## [What you need to do]
Look below for the line with "Screenshot is 360x1415." and the line with "Πάνος Τσίκας (84, 320)"; repeat exactly those two lines and all lines between them, but no pictures.

## [Stored data]
****************************************
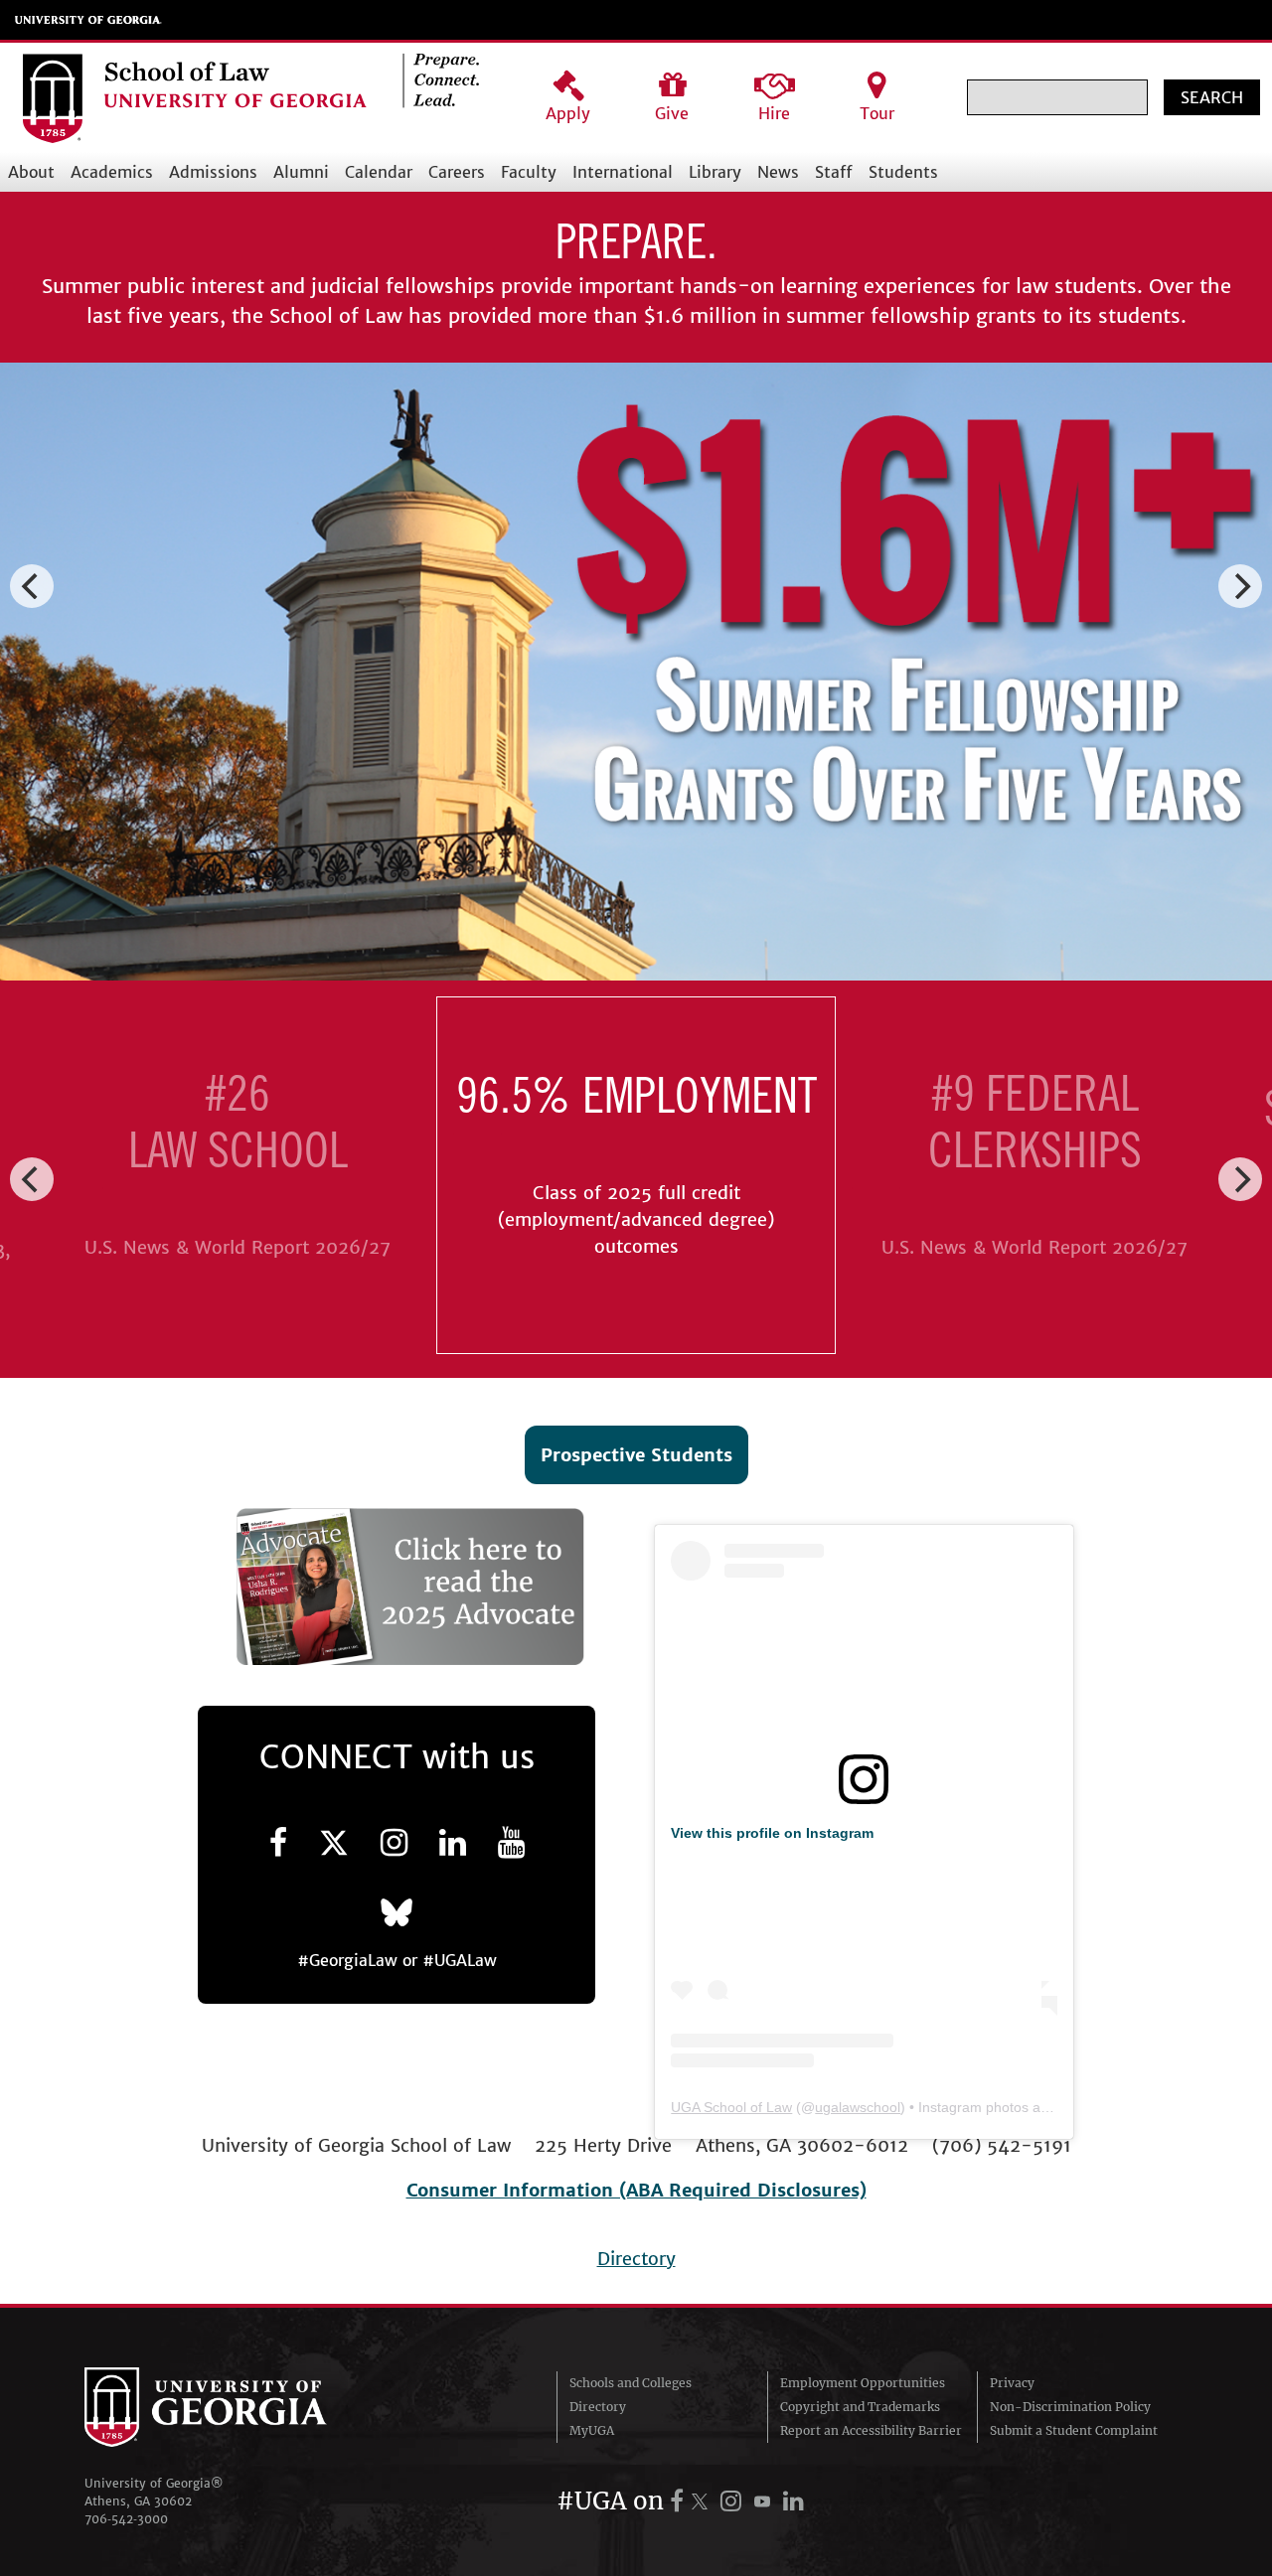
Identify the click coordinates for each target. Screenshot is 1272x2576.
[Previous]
****************************************
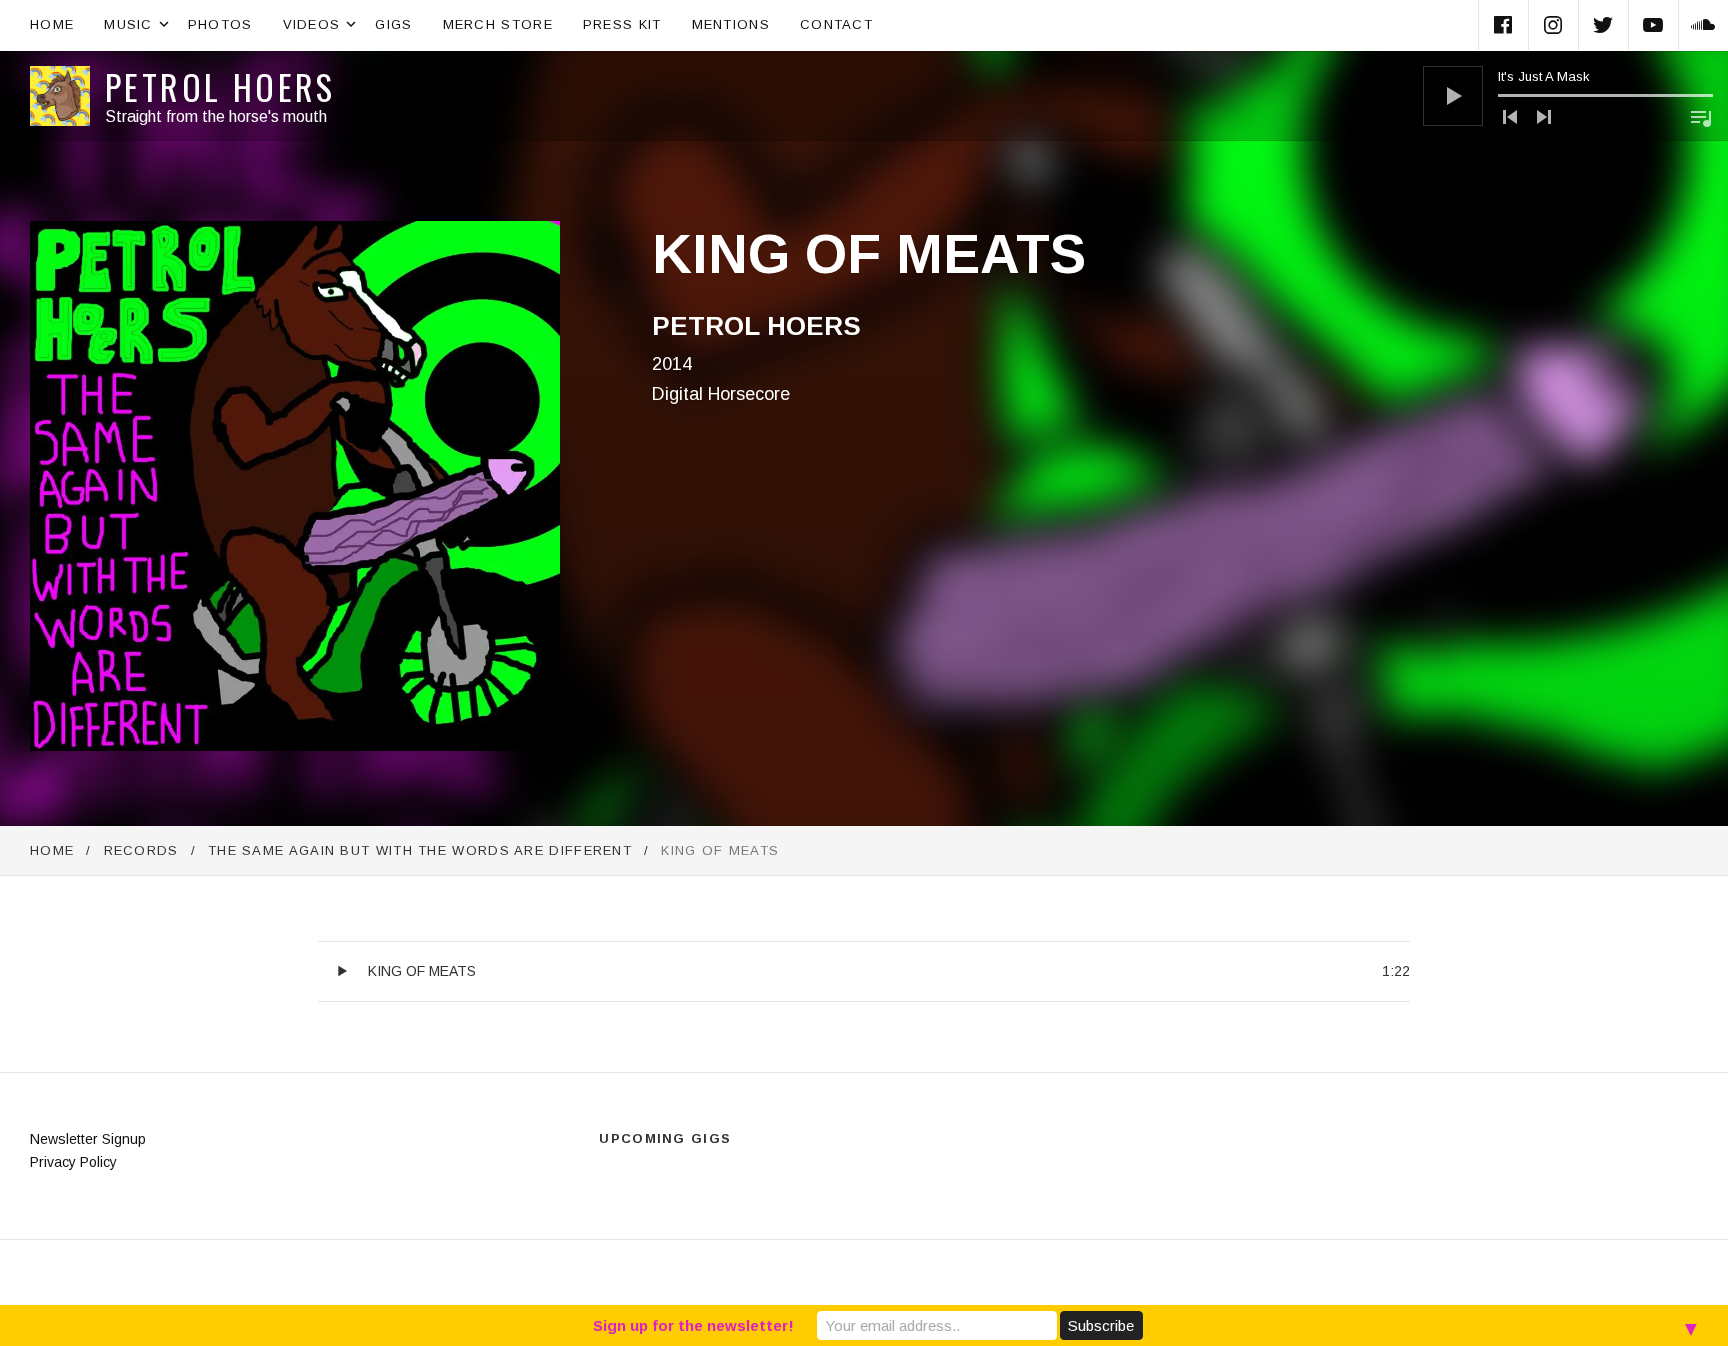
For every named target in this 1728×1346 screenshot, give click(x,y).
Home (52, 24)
****************************************
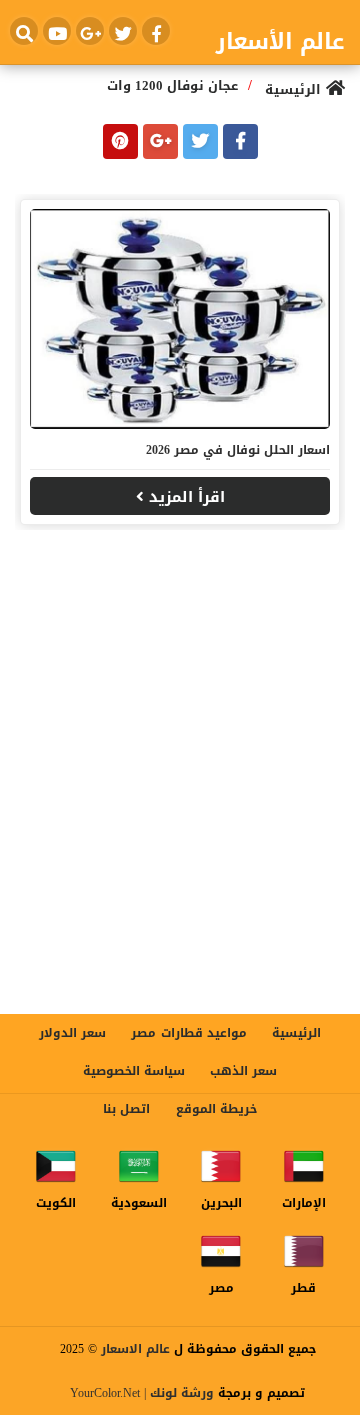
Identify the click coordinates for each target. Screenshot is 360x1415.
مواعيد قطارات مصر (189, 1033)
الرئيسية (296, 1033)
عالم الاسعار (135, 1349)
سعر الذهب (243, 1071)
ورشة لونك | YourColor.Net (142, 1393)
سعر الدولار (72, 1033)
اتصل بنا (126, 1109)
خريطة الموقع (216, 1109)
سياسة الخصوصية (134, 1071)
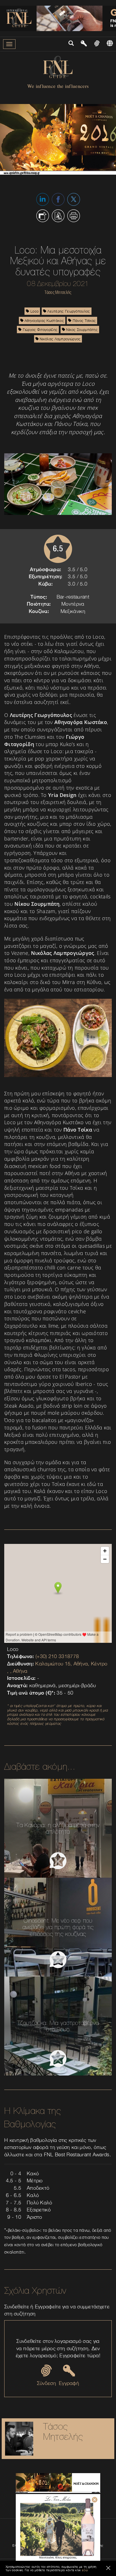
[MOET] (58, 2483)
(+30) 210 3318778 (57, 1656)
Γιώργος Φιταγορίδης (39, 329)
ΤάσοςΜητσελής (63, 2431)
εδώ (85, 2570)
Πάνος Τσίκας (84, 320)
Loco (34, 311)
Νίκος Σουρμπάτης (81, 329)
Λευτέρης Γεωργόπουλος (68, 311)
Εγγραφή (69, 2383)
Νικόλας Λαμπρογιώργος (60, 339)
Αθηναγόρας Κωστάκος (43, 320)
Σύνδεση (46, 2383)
****************************************
## [Answer for the task]
Identify the click coordinates for each target. Screenshot is 360x1415.
مواعيد قطارات مصر (189, 1033)
الرئيسية (296, 1033)
عالم الاسعار (135, 1349)
سعر الذهب (243, 1071)
ورشة لونك | YourColor.Net (142, 1393)
سعر الدولار (72, 1033)
اتصل بنا (126, 1109)
خريطة الموقع (216, 1109)
سياسة الخصوصية (134, 1071)
[MOET] (58, 2483)
(+30) 210 3318778 (57, 1656)
Γιώργος Φιταγορίδης (39, 329)
ΤάσοςΜητσελής (63, 2431)
εδώ (85, 2570)
Πάνος Τσίκας (84, 320)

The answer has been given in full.